RA, a disease that causes chronic inflammation of the synovial lining of the joints, affects the cervical spine at the atlantoaxial junction and the subaxial apophyseal joints. These changes occur most commonly in patients with diffuse disease of long duration. Cervical spine involvement in RA is associated with a wide range of symptoms and signs, from mild neck pain and headaches to severe neurologic dysfunction consisting of radiculopathy, paresthesias, incontinence, quadriplegia, and sudden death.

In the seronegative spondyloarthropathies and RA, joint pain is most severe in the morning and improves with activity. Physical examination reveals localized tenderness with palpation and limitation of motion in all planes of motion of the axial skeleton. Laboratory abnormalities are consistent with systemic inflammatory disease but are nonspecific except for the presence of rheumatoid factor in 80% of patients with RA. Radiographic evaluation identifies characteristic joint space narrowing, sclerosis, and fusion in the sacroiliac joints; vertebral body squaring; and ligamentous calcification that may help in the differential diagnosis of a patient with spinal arthritis.

Although there are no cures for these illnesses, medical therapy consisting of nonsteroidal anti-inflammatory drugs (NSAIDs), cyclooxygenase (COX)-2 inhibitors, and disease-modifying antirheumatic drugs (DMARDs) can be effective in controlling symptoms and improving function. Newer therapies in the form of tumor necrosis factor (TNF)-α and interleukin-1 inhibitors offer the potential to prevent joint inflammation and destruction to a greater degree than with prior therapies.
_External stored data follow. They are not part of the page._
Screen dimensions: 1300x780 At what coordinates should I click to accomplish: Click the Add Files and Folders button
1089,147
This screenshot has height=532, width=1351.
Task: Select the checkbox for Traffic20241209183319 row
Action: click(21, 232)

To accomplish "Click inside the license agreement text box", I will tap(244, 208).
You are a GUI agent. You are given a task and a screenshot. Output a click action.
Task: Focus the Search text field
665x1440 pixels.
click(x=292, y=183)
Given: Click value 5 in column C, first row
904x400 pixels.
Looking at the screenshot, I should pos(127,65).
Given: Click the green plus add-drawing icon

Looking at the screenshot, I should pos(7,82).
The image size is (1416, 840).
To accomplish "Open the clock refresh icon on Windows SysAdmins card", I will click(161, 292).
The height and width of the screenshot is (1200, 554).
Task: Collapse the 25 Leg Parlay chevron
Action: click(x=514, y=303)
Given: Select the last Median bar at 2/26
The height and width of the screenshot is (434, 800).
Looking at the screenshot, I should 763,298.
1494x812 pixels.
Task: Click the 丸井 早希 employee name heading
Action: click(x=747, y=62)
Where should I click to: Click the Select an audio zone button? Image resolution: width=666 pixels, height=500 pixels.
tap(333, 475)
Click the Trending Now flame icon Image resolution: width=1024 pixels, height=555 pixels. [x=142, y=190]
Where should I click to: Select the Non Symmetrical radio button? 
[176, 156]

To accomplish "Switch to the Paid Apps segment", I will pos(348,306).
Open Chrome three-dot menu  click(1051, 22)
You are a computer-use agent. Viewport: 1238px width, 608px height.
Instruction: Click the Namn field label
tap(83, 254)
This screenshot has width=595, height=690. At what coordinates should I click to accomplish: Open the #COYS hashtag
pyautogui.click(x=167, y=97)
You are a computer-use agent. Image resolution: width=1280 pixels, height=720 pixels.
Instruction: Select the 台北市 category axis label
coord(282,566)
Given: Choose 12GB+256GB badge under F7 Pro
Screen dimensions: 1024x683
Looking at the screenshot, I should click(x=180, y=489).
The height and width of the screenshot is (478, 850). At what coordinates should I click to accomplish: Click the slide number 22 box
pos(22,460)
The prognosis and course of these rheumatic conditions are rarely related to the extent of spine disease alone. Occasionally, atlantoaxial subluxation secondary to RA or the spondyloarthropathies may result in catastrophic neurologic dysfunction. In most circumstances, the status of disease in other areas of the musculoskeletal system and the severity of constitutional symptoms have a greater effect on the patient’s daily existence.

Ankylosing Spondylitis

AS is a chronic inflammatory disease characterized by a variable symptomatic course and progressive involvement of the sacroiliac and axial skeletal joints. It is the prototype of the seronegative spondyloarthropathies. This disease complex is characterized by axial skeletal arthritis; the absence of rheumatoid factor in serum (seronegative); the lack of rheumatoid nodules; and the presence of a tissue factor on host cells, human leukocyte antigen (HLA)-B27.

Pathogenesis

The pathogenesis of AS is unknown. A genetic predisposition to AS and to the seronegative spondyloarthropathies in general exists. A genetically determined host response to an environmental factor in genetically susceptible individuals seems to be the most likely basis for the pathogenesis of the spondyloarthropathies. The presence of HLA-B27 is not sufficient to develop AS; this is supported by the facts that not all individuals with HLA-B27 develop disease, that HLA-B27 even in a homogeneous form does not cause disease, and that a few patients with AS do not have HLA-B27.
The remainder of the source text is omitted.